(Dataset excerpts)

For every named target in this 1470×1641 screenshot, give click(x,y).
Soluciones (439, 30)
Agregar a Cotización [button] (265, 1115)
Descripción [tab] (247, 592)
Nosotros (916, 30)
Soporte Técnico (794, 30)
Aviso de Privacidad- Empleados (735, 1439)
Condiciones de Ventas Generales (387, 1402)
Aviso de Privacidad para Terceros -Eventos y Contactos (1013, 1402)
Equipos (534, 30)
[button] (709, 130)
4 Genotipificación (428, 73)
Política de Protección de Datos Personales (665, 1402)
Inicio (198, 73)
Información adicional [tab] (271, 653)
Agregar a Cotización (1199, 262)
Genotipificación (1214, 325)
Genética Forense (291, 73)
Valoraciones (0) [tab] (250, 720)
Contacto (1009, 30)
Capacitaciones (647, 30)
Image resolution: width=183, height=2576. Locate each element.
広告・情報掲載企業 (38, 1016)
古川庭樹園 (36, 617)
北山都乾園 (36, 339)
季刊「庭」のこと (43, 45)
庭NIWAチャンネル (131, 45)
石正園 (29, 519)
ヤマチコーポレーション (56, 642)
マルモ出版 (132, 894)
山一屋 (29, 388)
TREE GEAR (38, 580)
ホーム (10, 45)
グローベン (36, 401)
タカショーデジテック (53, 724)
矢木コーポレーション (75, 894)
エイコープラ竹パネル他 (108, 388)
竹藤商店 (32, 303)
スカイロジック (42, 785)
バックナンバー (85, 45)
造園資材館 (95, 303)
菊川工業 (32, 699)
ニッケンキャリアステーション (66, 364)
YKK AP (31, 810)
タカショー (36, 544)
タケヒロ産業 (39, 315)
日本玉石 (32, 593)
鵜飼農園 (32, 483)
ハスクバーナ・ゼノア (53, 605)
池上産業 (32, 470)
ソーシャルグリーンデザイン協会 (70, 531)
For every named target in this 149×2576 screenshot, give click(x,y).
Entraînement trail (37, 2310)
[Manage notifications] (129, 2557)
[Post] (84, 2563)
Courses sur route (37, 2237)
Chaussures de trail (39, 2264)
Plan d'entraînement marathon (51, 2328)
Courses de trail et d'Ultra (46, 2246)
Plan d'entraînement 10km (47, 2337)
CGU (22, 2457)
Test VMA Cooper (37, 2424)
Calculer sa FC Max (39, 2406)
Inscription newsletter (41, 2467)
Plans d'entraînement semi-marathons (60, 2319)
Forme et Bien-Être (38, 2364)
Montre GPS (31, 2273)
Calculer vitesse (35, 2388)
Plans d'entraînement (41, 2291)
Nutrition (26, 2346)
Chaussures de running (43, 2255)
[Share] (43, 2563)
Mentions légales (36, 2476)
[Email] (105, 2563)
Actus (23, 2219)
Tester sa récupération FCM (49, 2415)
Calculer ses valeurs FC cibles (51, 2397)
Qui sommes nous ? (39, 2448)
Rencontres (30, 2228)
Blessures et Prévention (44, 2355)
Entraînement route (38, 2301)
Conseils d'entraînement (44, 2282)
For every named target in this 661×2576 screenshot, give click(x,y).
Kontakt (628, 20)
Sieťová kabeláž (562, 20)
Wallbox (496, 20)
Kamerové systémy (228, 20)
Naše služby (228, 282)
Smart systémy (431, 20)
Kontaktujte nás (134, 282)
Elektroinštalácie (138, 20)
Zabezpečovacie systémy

Activity:
All of the data above should be set down word for word.

Solution to this exercise:
For every named target in this 1470×1641 screenshot, give click(x,y).
Soluciones (439, 30)
Agregar a Cotización [button] (265, 1115)
Descripción [tab] (247, 592)
Nosotros (916, 30)
Soporte Técnico (794, 30)
Aviso de Privacidad- Empleados (735, 1439)
Condiciones de Ventas Generales (387, 1402)
Aviso de Privacidad para Terceros -Eventos y Contactos (1013, 1402)
Equipos (534, 30)
[button] (709, 130)
4 Genotipificación (428, 73)
Política de Protección de Datos Personales (665, 1402)
Inicio (198, 73)
Información adicional [tab] (271, 653)
Agregar a Cotización (1199, 262)
Genotipificación (1214, 325)
Genética Forense (291, 73)
Valoraciones (0) [tab] (250, 720)
Contacto (1009, 30)
Capacitaciones (647, 30)
Image resolution: width=183, height=2576. Locate each element.
広告・情報掲載企業 (38, 1016)
古川庭樹園 (36, 617)
北山都乾園 (36, 339)
季刊「庭」のこと (43, 45)
庭NIWAチャンネル (131, 45)
石正園 (29, 519)
ヤマチコーポレーション (56, 642)
マルモ出版 (132, 894)
山一屋 (29, 388)
TREE GEAR (38, 580)
ホーム (10, 45)
グローベン (36, 401)
タカショーデジテック (53, 724)
矢木コーポレーション (75, 894)
エイコープラ竹パネル他 (108, 388)
竹藤商店 (32, 303)
スカイロジック (42, 785)
バックナンバー (85, 45)
造園資材館 (95, 303)
菊川工業 (32, 699)
ニッケンキャリアステーション (66, 364)
YKK AP (31, 810)
タカショー (36, 544)
タケヒロ産業 (39, 315)
日本玉石 (32, 593)
鵜飼農園 (32, 483)
ハスクバーナ・ゼノア (53, 605)
池上産業 (32, 470)
ソーシャルグリーンデザイン協会 (70, 531)
For every named target in this 149×2576 screenshot, give click(x,y).
Entraînement trail (37, 2310)
[Manage notifications] (129, 2557)
[Post] (84, 2563)
Courses sur route (37, 2237)
Chaussures de trail (39, 2264)
Plan d'entraînement marathon (51, 2328)
Courses de trail et d'Ultra (46, 2246)
Plan d'entraînement 10km (47, 2337)
CGU (22, 2457)
Test VMA Cooper (37, 2424)
Calculer sa FC Max (39, 2406)
Inscription newsletter (41, 2467)
Plans d'entraînement semi-marathons (60, 2319)
Forme et Bien-Être (38, 2364)
Montre GPS (31, 2273)
Calculer vitesse (35, 2388)
Plans d'entraînement (41, 2291)
Nutrition (26, 2346)
Chaussures de running (43, 2255)
[Share] (43, 2563)
Mentions légales (36, 2476)
[Email] (105, 2563)
Actus (23, 2219)
Tester sa récupération FCM (49, 2415)
Calculer ses valeurs FC cibles (51, 2397)
Qui sommes nous ? (39, 2448)
Rencontres (30, 2228)
Blessures et Prévention (44, 2355)
Entraînement route (38, 2301)
Conseils d'entraînement (44, 2282)
For every named target in this 661×2576 screenshot, give click(x,y).
Kontakt (628, 20)
Sieťová kabeláž (562, 20)
Wallbox (496, 20)
Kamerové systémy (228, 20)
Naše služby (228, 282)
Smart systémy (431, 20)
Kontaktujte nás (134, 282)
Elektroinštalácie (138, 20)
Zabezpečovacie systémy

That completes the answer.